Andrew R.L. Cayton, Fredricka J. Teute. Contact Points: American Frontiers from the Mohawk Valley to the Mississippi, 1750-1830. Chapel Hill: University of North Carolina Press, 1998. x + 390 pp. $27.50 (paper), ISBN 978-0-8078-4734-3; $70.00 (cloth), ISBN 978-0-8078-2427-6.
Reviewed by Daniel R. Mandell (Elgin Academy)
Published on H-SHEAR (January, 1999)
Contact Points is a collection of papers presented at the Institute's November 1994 conference in New Orleans, "Crucibles of Cultures: North American Frontiers, 1750-1820." Such collections tend to be uneven in quality, and often lack sufficient focus. Contact Points, on the other hand, contains a number of threads which knit together the papers into a useful and generally high-quality collection.
Each article starts with the notion of the frontier as a zone of encounters rather than a dividing line between "savagery" and "civilization," and as a contested space rather than as a stage in the progressive European conquest of the wilderness. In their brief and excellent "Introduction: On the Connections of Frontiers," Andrew R. L. Cayton and Fredrika J. Teute place these essays in the larger context of a shifting historiography of British America, led by New West historians such as Patricia Limerick and northeastern ethnohistorians such as James Axtell. "In this book," they note, "the essence of a frontier is the kinetic interactions among many peoples, which created new cultural matrices distinctively American in their eclecticism, fluidity, individual determination, and differentiation" (p. 2). Cayton and Teute join many of the authors in bestowing wreaths of praise on the current paradigm of frontier studies, Richard White's Middle Ground. Yet perhaps one of the most significant aspects of this collection is that, even as some of the authors praise White, they challenge certain aspects of his milestone study.

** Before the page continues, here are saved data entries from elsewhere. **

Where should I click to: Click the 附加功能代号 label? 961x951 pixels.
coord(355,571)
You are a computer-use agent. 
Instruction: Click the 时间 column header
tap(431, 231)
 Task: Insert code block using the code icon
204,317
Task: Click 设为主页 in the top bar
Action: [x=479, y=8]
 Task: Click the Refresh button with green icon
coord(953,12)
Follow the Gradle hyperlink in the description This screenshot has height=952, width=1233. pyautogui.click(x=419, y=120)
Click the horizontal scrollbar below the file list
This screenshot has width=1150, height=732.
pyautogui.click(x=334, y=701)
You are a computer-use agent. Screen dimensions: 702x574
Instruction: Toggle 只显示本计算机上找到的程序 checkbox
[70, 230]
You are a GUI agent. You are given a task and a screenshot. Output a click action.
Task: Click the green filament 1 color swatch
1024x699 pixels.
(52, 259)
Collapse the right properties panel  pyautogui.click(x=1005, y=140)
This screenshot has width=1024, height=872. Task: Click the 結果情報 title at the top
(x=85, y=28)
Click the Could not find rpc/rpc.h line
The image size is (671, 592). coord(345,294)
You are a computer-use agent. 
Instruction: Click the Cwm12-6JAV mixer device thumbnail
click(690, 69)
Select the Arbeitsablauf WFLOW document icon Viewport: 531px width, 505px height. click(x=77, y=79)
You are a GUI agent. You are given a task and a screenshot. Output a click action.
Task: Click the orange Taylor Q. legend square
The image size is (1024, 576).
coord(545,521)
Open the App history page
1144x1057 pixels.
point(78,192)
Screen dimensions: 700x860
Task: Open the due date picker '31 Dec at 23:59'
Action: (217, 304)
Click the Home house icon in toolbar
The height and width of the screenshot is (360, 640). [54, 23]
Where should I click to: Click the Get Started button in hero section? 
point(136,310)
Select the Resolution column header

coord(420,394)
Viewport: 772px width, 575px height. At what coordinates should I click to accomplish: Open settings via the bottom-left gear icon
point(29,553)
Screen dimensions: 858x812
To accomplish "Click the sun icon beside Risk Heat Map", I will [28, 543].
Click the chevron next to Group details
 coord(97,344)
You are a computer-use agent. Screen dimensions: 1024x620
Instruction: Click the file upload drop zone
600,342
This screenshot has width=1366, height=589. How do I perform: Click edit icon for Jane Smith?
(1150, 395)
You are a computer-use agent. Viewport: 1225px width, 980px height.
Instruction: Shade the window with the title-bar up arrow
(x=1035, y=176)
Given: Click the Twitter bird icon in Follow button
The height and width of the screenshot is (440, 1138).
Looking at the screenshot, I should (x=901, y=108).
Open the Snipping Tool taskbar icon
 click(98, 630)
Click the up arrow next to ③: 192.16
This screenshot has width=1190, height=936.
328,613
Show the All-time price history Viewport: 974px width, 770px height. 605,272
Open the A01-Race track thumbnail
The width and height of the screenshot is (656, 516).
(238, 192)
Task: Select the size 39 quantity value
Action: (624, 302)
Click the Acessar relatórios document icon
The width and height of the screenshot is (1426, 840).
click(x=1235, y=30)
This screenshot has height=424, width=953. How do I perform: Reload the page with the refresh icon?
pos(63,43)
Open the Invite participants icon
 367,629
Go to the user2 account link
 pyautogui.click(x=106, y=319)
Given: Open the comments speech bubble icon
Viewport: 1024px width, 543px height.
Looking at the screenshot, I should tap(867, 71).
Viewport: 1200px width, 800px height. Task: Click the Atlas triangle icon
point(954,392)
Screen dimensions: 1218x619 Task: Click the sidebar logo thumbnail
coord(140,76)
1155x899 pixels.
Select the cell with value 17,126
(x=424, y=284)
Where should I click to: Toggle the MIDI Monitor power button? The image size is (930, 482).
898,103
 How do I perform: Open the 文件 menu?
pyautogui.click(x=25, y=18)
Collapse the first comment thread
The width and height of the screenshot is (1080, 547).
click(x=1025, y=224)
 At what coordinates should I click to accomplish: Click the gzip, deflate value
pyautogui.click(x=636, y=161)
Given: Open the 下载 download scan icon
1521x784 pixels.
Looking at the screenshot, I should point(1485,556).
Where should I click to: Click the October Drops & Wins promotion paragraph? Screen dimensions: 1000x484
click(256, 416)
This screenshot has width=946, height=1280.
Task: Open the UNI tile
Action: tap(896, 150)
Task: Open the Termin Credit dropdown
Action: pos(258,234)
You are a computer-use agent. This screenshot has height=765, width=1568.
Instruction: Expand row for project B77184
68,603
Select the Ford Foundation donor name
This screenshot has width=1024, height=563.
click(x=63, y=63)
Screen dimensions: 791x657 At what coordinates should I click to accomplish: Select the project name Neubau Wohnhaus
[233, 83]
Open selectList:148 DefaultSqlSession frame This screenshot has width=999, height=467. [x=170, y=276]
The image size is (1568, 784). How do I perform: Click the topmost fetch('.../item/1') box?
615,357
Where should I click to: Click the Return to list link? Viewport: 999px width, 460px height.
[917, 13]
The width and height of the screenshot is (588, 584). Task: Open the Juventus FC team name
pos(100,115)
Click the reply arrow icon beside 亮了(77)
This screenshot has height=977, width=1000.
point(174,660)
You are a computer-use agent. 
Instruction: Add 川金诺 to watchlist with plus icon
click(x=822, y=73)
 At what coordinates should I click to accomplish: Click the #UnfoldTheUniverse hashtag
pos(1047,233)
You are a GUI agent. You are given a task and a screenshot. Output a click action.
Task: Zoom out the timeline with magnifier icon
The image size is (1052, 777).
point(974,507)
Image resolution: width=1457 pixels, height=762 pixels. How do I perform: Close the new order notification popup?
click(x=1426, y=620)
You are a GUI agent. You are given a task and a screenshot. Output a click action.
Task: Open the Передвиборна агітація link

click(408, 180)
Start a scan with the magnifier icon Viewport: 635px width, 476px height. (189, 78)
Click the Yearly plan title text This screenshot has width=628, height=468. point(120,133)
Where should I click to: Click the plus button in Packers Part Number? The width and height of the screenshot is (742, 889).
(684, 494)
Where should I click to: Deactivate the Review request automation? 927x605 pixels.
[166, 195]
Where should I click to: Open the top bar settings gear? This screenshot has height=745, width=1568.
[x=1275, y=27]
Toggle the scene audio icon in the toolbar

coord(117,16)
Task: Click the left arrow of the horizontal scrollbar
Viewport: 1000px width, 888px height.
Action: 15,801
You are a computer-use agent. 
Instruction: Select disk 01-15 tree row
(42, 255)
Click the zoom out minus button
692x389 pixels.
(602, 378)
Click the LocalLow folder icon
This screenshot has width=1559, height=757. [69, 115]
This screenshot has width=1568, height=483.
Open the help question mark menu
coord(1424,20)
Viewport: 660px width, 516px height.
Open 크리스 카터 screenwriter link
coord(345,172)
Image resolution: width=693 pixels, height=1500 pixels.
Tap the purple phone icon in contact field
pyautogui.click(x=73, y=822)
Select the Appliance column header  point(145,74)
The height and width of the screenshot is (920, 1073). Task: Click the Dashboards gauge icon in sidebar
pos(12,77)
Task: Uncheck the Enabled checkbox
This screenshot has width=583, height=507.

Of course, within this general sense of the frontier, which is hardly new, the articles have slightly different focuses. Some seem more concerned with the frontier as a place of interaction or cultural melange or personal fluidity, whereas others focus on the frontier as a place of diplomatic encounter or exchange. A few put women at the center of the picture, while women are missing from others. All but Jill Lepore's concluding piece focus on various sections of the space between Lake Ontario, the Mississippi and Missouri rivers, and as far south as Creek Territory. There are two on Pennsylvania and the Susquehanna Valley, one on Iroquoia, two on the southeast, two on the Ohio Valley, and two on the Mississippi Valley. In such a book, a reviewer cannot avoid summarizing each article--which I shall do, followed by a discussion of some general trends in this literature on frontier encounters.
James H. Merrill begins the collection with a look at "Shamokin, 'the very seat of the Prince of darkness': Unsettling the Early American Frontier." Shamokin was a multiethnic village at the forks of the Susquehanna, which even before the arrival of Anglo-Americans included families from various tribes. In 1756, Pennsylvania established Fort Augusta at the village in order to protect their frontier settlements, but the fort's commanders were distressed by the disorder and conflict which continued to plague the settlement. Merrill emphasizes how both the Indian and white settlements shared a volatile and disordered nature, reflecting the description of the multiethnic settlements described by White in Middle Ground, and he provides a wonderful look at the development of one particular community. A small group of Moravian missionaries, on the other hand, held their distance and therefore had little meaning for the community. Merrill's unexpected picture of a common frontier culture connecting Native and Anglo soldiers and traders, but marginalizing the earnest Moravian "do gooders," is a wonderfully enlightening view of the social dynamics of this region and period.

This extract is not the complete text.